(Beginning of PROVIDED MATERIAL)
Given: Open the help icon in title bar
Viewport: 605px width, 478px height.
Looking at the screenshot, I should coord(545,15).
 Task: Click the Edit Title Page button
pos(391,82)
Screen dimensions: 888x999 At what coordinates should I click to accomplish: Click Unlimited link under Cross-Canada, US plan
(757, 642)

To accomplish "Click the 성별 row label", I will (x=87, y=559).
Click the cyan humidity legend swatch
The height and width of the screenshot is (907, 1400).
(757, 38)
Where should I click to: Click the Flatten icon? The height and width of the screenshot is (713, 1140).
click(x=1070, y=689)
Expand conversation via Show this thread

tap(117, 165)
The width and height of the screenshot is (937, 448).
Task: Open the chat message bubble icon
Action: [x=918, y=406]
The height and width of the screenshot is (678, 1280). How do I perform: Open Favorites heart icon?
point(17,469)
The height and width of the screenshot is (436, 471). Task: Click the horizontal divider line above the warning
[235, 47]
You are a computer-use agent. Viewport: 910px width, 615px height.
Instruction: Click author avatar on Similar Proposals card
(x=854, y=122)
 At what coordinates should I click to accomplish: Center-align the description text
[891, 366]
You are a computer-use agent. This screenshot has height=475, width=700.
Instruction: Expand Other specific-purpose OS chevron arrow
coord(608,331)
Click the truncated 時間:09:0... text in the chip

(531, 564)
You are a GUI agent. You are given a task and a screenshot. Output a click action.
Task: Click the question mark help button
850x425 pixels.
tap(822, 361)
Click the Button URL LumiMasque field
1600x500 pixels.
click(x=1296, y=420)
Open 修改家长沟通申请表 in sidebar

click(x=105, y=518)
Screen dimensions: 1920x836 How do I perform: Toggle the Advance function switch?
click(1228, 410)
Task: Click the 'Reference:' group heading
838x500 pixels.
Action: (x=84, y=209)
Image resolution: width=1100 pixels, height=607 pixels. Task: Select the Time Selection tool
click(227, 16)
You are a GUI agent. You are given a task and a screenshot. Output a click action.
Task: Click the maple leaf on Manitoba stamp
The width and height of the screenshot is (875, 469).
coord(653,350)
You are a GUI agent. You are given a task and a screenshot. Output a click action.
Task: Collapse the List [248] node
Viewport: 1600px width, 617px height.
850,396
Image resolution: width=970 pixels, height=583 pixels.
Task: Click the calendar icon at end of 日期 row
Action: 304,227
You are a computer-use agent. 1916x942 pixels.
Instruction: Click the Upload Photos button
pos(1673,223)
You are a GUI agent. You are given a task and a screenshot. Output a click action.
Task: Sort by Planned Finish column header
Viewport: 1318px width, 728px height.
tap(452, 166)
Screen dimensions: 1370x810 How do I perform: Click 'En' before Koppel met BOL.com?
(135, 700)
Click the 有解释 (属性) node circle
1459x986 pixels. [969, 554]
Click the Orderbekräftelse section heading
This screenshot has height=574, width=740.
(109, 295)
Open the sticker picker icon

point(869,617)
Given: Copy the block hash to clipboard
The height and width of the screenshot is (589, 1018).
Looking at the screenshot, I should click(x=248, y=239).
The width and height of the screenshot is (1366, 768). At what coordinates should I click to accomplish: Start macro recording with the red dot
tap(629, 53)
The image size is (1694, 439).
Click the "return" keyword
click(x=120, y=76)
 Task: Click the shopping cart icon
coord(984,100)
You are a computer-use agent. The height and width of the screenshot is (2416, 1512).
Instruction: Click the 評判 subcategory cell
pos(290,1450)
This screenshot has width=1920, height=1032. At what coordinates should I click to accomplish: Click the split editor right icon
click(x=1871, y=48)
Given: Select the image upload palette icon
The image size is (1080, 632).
(End of PROVIDED MATERIAL)
Every entry must be given again exactly as it reads.

Given: Open the help icon in title bar
Viewport: 605px width, 478px height.
Looking at the screenshot, I should coord(545,15).
 Task: Click the Edit Title Page button
pos(391,82)
Screen dimensions: 888x999 At what coordinates should I click to accomplish: Click Unlimited link under Cross-Canada, US plan
(757, 642)

To accomplish "Click the 성별 row label", I will (x=87, y=559).
Click the cyan humidity legend swatch
The height and width of the screenshot is (907, 1400).
(757, 38)
Where should I click to: Click the Flatten icon? The height and width of the screenshot is (713, 1140).
click(x=1070, y=689)
Expand conversation via Show this thread

tap(117, 165)
The width and height of the screenshot is (937, 448).
Task: Open the chat message bubble icon
Action: [x=918, y=406]
The height and width of the screenshot is (678, 1280). How do I perform: Open Favorites heart icon?
point(17,469)
The height and width of the screenshot is (436, 471). Task: Click the horizontal divider line above the warning
[235, 47]
You are a computer-use agent. Viewport: 910px width, 615px height.
Instruction: Click author avatar on Similar Proposals card
(x=854, y=122)
 At what coordinates should I click to accomplish: Center-align the description text
[891, 366]
You are a computer-use agent. This screenshot has height=475, width=700.
Instruction: Expand Other specific-purpose OS chevron arrow
coord(608,331)
Click the truncated 時間:09:0... text in the chip

(531, 564)
You are a GUI agent. You are given a task and a screenshot. Output a click action.
Task: Click the question mark help button
850x425 pixels.
tap(822, 361)
Click the Button URL LumiMasque field
1600x500 pixels.
click(x=1296, y=420)
Open 修改家长沟通申请表 in sidebar

click(x=105, y=518)
Screen dimensions: 1920x836 How do I perform: Toggle the Advance function switch?
click(1228, 410)
Task: Click the 'Reference:' group heading
838x500 pixels.
Action: (x=84, y=209)
Image resolution: width=1100 pixels, height=607 pixels. Task: Select the Time Selection tool
click(227, 16)
You are a GUI agent. You are given a task and a screenshot. Output a click action.
Task: Click the maple leaf on Manitoba stamp
The width and height of the screenshot is (875, 469).
coord(653,350)
You are a GUI agent. You are given a task and a screenshot. Output a click action.
Task: Collapse the List [248] node
Viewport: 1600px width, 617px height.
850,396
Image resolution: width=970 pixels, height=583 pixels.
Task: Click the calendar icon at end of 日期 row
Action: 304,227
You are a computer-use agent. 1916x942 pixels.
Instruction: Click the Upload Photos button
pos(1673,223)
You are a GUI agent. You are given a task and a screenshot. Output a click action.
Task: Sort by Planned Finish column header
Viewport: 1318px width, 728px height.
tap(452, 166)
Screen dimensions: 1370x810 How do I perform: Click 'En' before Koppel met BOL.com?
(135, 700)
Click the 有解释 (属性) node circle
1459x986 pixels. [969, 554]
Click the Orderbekräftelse section heading
This screenshot has height=574, width=740.
(109, 295)
Open the sticker picker icon

point(869,617)
Given: Copy the block hash to clipboard
The height and width of the screenshot is (589, 1018).
Looking at the screenshot, I should click(x=248, y=239).
The width and height of the screenshot is (1366, 768). At what coordinates should I click to accomplish: Start macro recording with the red dot
tap(629, 53)
The image size is (1694, 439).
Click the "return" keyword
click(x=120, y=76)
 Task: Click the shopping cart icon
coord(984,100)
You are a computer-use agent. The height and width of the screenshot is (2416, 1512).
Instruction: Click the 評判 subcategory cell
pos(290,1450)
This screenshot has width=1920, height=1032. At what coordinates should I click to accomplish: Click the split editor right icon
click(x=1871, y=48)
Given: Select the image upload palette icon
The image size is (1080, 632).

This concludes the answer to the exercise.